Luckily, Ten and Eleven aren’t having that shit. So much of the series is built around The Doctor swooping in and saving other people, whipping out moral superiority tempered with idealist hope. “The Day of The Doctor” works so beautifully because, at it’s mushy center, it’s about The Doctor getting to go back and save himself. Taken at face value, it’s kind of goofy and sentimental, but the storytelling on display, fueled by some of the best acting I have seen on genre television in a long time, propel it to dizzying heights. It’s like someone blew that suicide intervention scene from All-Star Superman up to IMAX size and set it to Aerosmith’s “I Don’t Wanna Miss A Thing.” I defy you not to experience weapons grade FEELZ during the last act. The Doctors (all of them, thanks to cleverly deployed archival footage) band together, and perform a time altering act that, once explained, should have been blatantly obvious elsewhere in the episode, but it fits in line with Moffat’s closed loop paradox obsession in a way that actually feels right. By recontextualizing the defining moment that has served as the engine for Nu-Who for the better part of a decade, Moffat creates a new jumping point for the future of the series to take off on.
This anniversary special managed to celebrate half a century of a well loved series while simultaneously outfitting the franchise with a new pair of legs. I, for one, can’t wait to see where they run off to next.

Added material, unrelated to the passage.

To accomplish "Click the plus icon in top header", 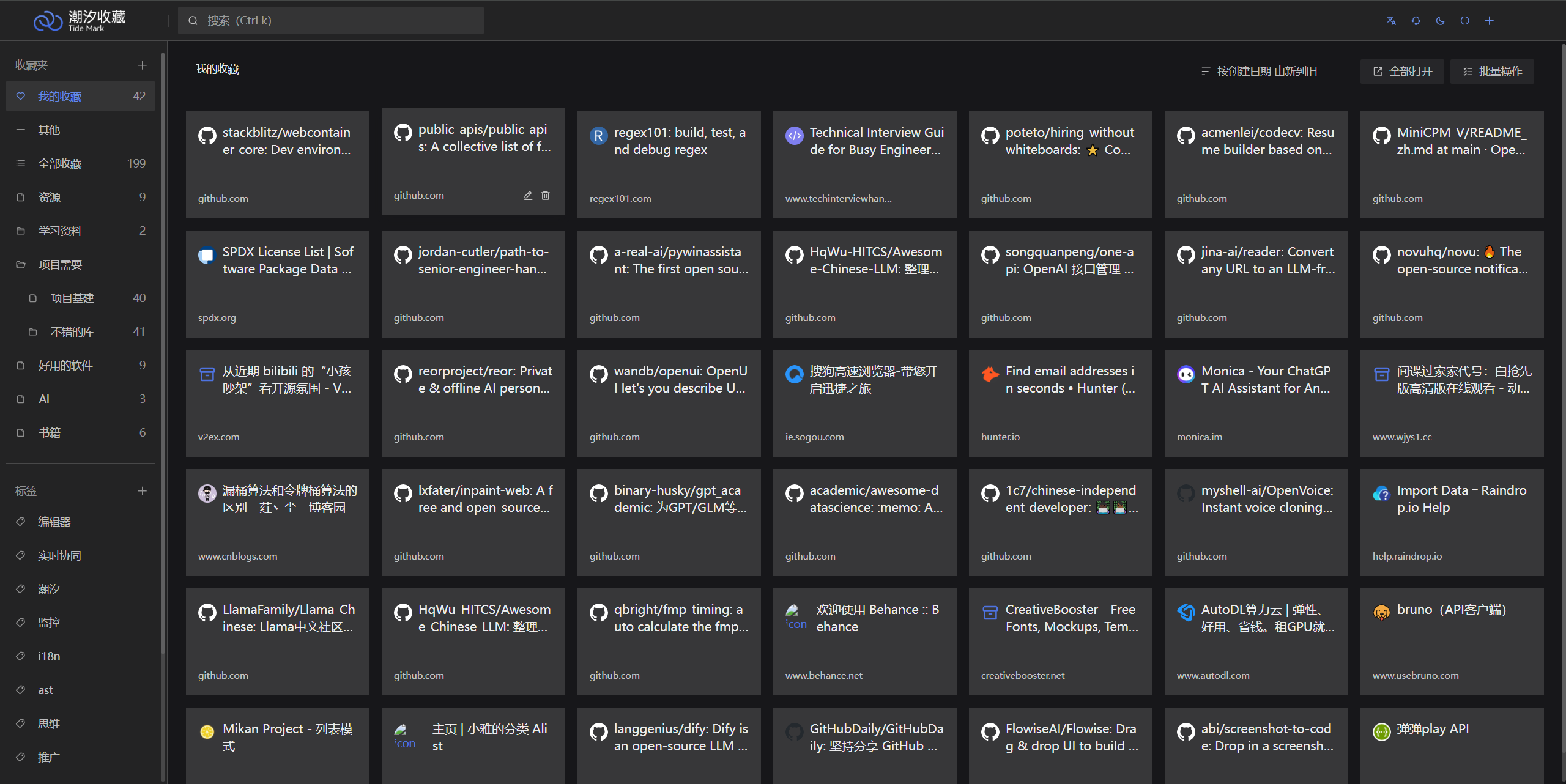I will coord(1489,21).
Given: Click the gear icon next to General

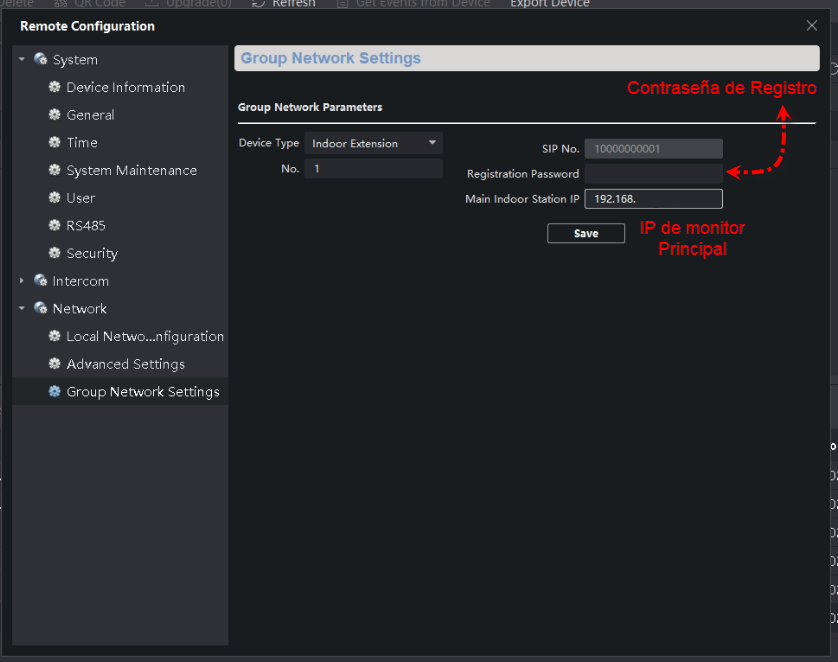Looking at the screenshot, I should click(55, 114).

* – Moffat has a troubling tendency to undercut the female protagonists of the show, treating them like plot devices or beings who exist solely to serve The Doctor’s arc, and here, Clara, Elizabeth I, the Brigadier and Osgood all are given ample time to shine on their own, and display the sort of autonomy and class that characters like Romana brought to the old series. Taken out of context, a scene of Clara opening a door the three Doctors just spent an entire scene trying to unlock using science is just a punchline, but coupled with other similar moments in this special and contrasted against the last two seasons of the series, marks some progress that will hopefully continue into the Peter Capaldi era.
Love it!
Just wanted to paraphrase something I read from Moffat in one of the few post-DotD interviews that’s been put out there. He said that he started by asking himself; what was the most important day in the Doctor’s life? The clear answer was the day he destroyed Gallifrey. So he thought about that moment in the face of who and what the Doctor is, and concluded…of course he didn’t do it. He would never do it. So then the story became, why does he think he did it and what really happened that day?
Also, I see you mentioned the fantastic webisode “Night of the Doctor” but I also strongly recommend a parody video by Peter Davison (doctor #5), “The Five(ish) Doctors Reboot.” It’s 30 minutes, terribly funny, and has about 50 cameos of people who couldn’t be crammed into the 50th proper.
This 50th bonanza is really uniting the old and new series in my eyes and getting me more interested in the old…and that’s a good thing!